**Problems:**
- 1) Answer these questions about the passage on the Jetstar pay deal.
(a) When did the previous agreement expire?
(b) According to the statement, the new wage deal is worth around how much relative to the inflation rate?
(c) When did the industrial strike action by Jetstar workers start?
- 2) Write out the rows, starting at the line that contains "Given: Click the" and ending at the last of the rows, with both ends included. Leave the pictures out of your answer.

====== Document passage

Meanwhile, airport workers have previously submitted their claims and demands to all major airports in the country. They are looking for the same rate for the same job, a secure work with regular working hours offered to them, and making their security and safety the main priority instead of focusing on tasks to bring out the lowest cost possible.

A statement from Jetstar explained that they are aware of the current issues that Jetsrat workers are trying to raise. However, Jetstar said that the pay deal starting from the expiration of the previous agreement, which was in May in 2019, was not a right of the workers but a negotiated benefit given to them instead.

The statement further explained that Jetstar workers were allowed to secure the benefits, and they were able to do so.

A Jetstar spokesperson said that they are delighted with the decision of their ground crew to agree with the backpay. From the statement, the budget airline company outlined the benefits that Jetstar workers will be able to get with the pay deal.

According to the statement, the recent agreement for a pay deal between the company and the Jetstar workers is designed to reward their workforce with a wage deal that is worth around two times the inflation rate. The company said that with the backpay, they could also maintain giving their customers the budget airline fares that the company is known.

Meanwhile, the airline company is yet to abide by the improvement notices that came from the SafeWork NSW. The two notices they received are in line with broken equipment and dangerous understaffing.

The industrial strike action taken by Jetstar workers started in December last year. It came after the TWU accused Australian budget airline of blackmailing Jetstar workers to agree with a deal designed to keep them impoverished.

============
====== Provided material

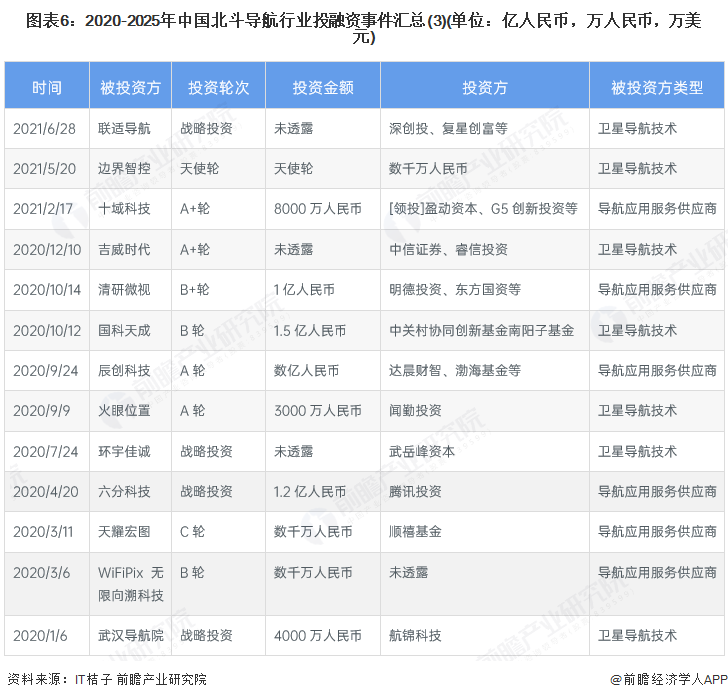Click the 投资金额 column header
Image resolution: width=728 pixels, height=700 pixels.
coord(322,88)
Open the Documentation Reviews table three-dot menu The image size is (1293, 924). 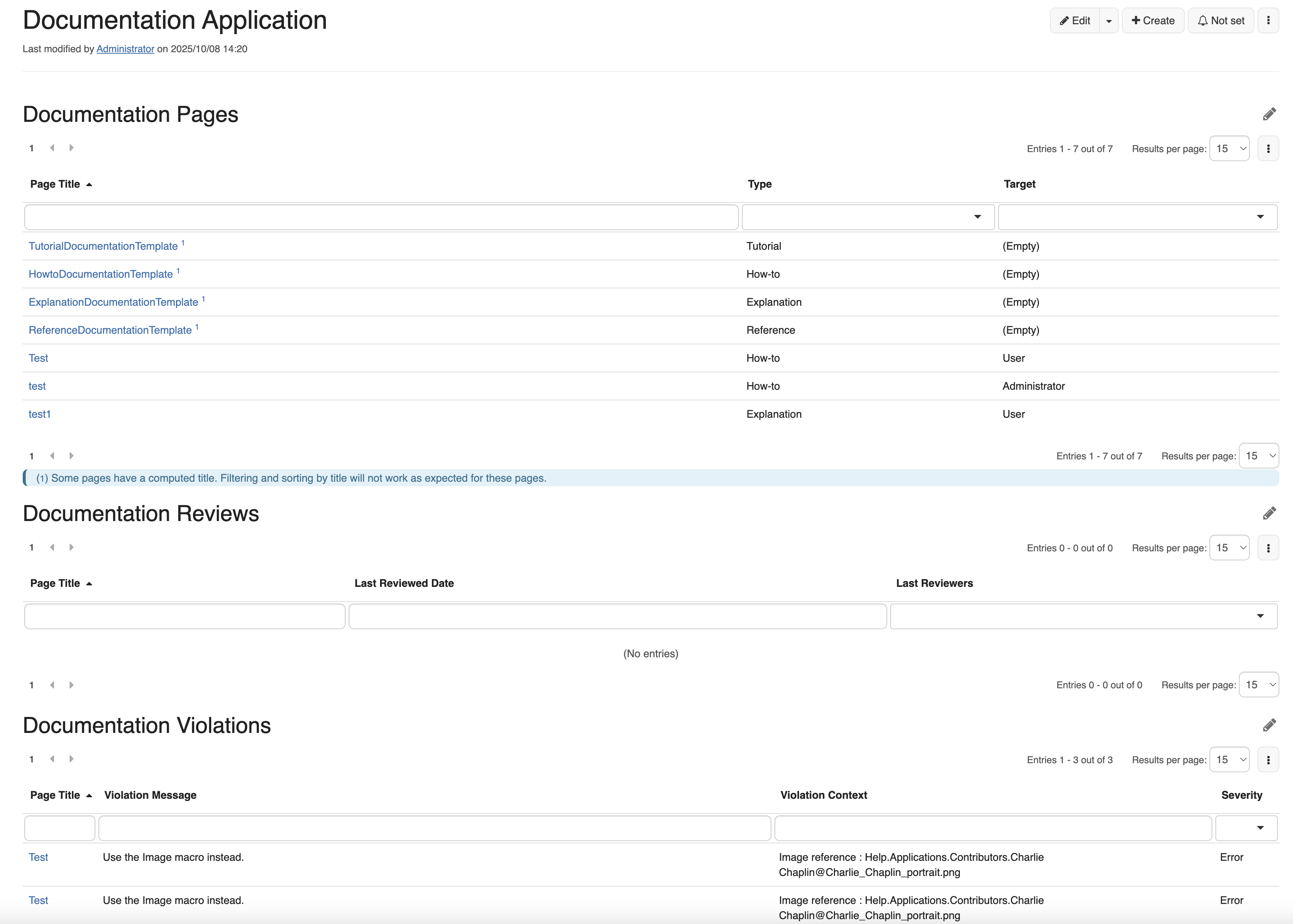point(1268,548)
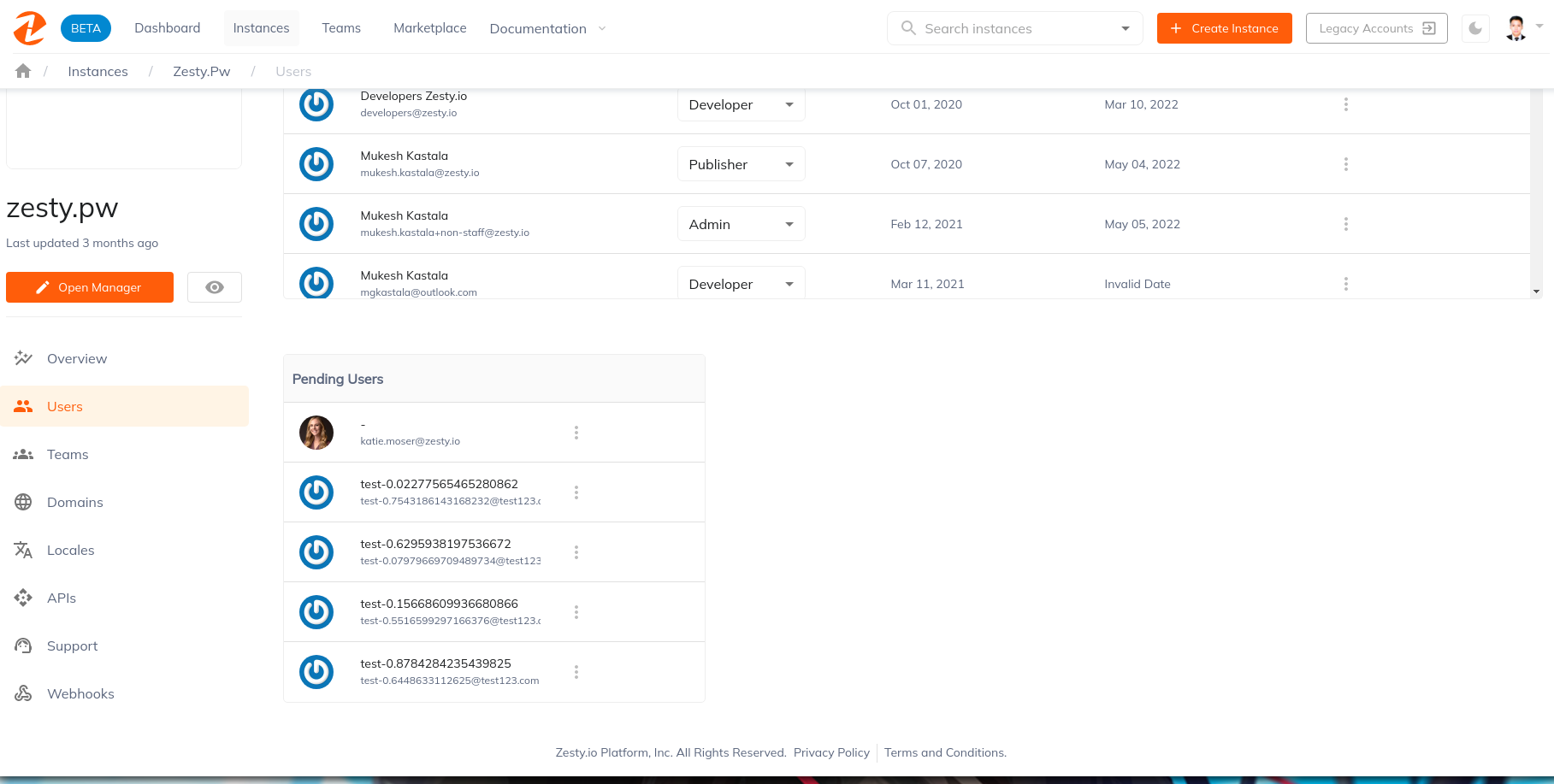Change Mukesh Kastala's Publisher role
The width and height of the screenshot is (1554, 784).
pyautogui.click(x=741, y=164)
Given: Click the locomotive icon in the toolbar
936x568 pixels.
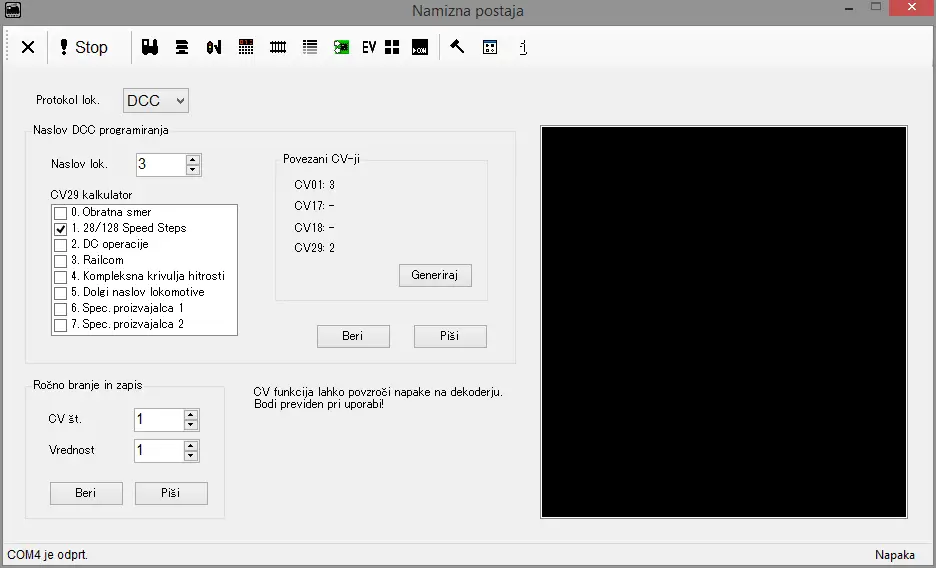Looking at the screenshot, I should [x=151, y=47].
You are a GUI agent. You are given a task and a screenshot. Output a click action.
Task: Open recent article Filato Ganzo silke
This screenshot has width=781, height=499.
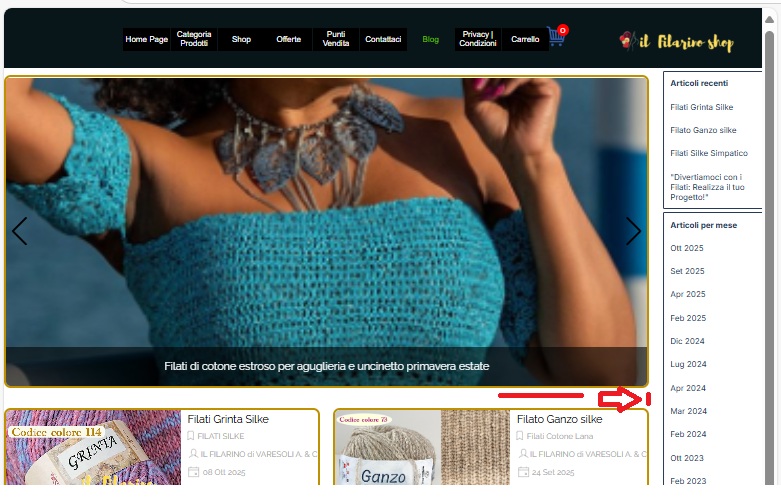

============

**Replies:**
- 1)
(a) In May 2019.
(b) Around two times the inflation rate.
(c) In December last year.

- 2)
Given: Click the locomotive icon in the toolbar
936x568 pixels.
Looking at the screenshot, I should [x=151, y=47].
You are a GUI agent. You are given a task and a screenshot. Output a click action.
Task: Open recent article Filato Ganzo silke
This screenshot has width=781, height=499.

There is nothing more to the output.